Aim =
Convert the records into a numbered list with blank lines omitted, starting at the line that contains "The width and height of the screenshot is (1799, 1002)." and stopping after the line that contains "pos(118,189)".

• • • • •

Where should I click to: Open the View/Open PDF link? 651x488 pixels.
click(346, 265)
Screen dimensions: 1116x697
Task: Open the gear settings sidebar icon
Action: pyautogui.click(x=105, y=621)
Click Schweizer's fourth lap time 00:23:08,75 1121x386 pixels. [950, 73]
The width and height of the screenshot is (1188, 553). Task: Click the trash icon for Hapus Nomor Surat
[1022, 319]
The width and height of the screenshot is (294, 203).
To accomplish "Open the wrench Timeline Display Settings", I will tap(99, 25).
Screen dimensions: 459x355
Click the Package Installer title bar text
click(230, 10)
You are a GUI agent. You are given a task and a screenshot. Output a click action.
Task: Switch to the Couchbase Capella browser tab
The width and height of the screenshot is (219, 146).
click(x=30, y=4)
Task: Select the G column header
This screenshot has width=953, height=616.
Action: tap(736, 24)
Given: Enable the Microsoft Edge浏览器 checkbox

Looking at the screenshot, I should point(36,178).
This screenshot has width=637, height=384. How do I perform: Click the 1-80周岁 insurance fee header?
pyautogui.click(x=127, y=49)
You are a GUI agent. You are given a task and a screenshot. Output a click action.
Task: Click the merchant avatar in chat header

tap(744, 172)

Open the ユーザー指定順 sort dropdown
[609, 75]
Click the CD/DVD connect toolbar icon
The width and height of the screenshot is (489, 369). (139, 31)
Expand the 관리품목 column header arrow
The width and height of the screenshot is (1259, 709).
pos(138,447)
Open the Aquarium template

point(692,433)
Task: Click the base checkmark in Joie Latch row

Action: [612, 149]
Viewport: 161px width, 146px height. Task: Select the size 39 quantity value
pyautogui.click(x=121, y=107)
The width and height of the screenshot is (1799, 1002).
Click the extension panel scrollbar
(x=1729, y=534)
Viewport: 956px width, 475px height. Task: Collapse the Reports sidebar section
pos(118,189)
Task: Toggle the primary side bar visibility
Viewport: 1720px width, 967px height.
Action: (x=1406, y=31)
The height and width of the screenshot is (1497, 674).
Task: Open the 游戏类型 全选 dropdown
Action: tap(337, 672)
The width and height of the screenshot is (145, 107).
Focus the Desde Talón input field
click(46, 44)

• • • • •

Solved problem =
1. The width and height of the screenshot is (1799, 1002).
2. Click the extension panel scrollbar
3. (x=1729, y=534)
4. Viewport: 956px width, 475px height. Task: Collapse the Reports sidebar section
5. pos(118,189)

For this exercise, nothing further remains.